Replica in bronzo fuso a cera persa.
Autore: Giambologna (1529-1608)
Periodo: 1589
La statua venne commissionata a Giambologna, il più importante scultore attivo a Firenze all'epoca di Ferdinando I de' Medici, per celebrare il padre, Cosimo I. La statua fu collocata in Piazza della Signoria, a Firenze, ed ebbe un grande successo, tanto che l'artista ne dovette realizzare diverse versioni nelle corti europee più potenti dell'epoca.
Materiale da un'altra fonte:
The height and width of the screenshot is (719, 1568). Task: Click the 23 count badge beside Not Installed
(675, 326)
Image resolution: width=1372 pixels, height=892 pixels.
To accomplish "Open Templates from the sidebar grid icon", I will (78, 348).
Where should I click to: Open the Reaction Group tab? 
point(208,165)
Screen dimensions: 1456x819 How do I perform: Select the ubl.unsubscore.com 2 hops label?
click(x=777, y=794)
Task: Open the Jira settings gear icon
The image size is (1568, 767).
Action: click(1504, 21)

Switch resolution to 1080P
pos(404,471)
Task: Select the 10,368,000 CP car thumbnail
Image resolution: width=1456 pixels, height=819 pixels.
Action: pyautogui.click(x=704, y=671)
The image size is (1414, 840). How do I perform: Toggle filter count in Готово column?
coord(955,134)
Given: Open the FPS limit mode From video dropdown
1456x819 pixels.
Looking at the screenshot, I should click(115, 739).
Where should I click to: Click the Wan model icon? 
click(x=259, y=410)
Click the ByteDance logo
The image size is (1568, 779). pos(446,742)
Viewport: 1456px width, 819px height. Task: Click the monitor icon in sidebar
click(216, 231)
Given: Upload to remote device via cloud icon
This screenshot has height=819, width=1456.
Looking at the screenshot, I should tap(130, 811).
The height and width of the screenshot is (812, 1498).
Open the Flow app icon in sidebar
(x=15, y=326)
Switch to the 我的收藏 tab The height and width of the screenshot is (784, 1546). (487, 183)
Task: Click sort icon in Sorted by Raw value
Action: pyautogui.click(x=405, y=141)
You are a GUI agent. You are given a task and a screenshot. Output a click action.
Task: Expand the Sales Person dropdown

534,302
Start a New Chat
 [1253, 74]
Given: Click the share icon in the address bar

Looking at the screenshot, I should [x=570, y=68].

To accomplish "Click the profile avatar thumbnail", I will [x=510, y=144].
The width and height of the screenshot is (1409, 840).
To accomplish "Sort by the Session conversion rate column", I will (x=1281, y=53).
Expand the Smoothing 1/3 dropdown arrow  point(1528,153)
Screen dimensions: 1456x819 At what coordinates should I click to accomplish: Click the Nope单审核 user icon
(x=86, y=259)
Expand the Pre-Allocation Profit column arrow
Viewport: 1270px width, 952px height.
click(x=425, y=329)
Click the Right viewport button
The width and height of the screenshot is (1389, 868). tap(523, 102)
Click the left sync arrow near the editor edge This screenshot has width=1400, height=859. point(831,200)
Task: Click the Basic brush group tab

Nella notte tra il 27 e il 28 Settembre 1591 alla presenza di don Giovanni De’ Medici e con l’assistenza di ben diciotto artefici, il cavallo venne fuso in un'unica gittata, impresa eccezionale per una tale dimensione che costrinse il Giambologna a servirsi di una fonderia appositamente creata per l’occasione vicino alla sua abitazione in Borgo Pinti, pieno centro storico di Firenze.
La statua ebbe una grande fama, celebrata in tutta Europa, e Giambologna ricevette molte analoghe commissioni per monumenti simili: per Parigi il Monumento a Enrico IV di Borbone, andato distrutto durante la Rivoluzione Francese, per Madrid quello a Filippo III di Spagna, ancora oggi in Plaza Mayor.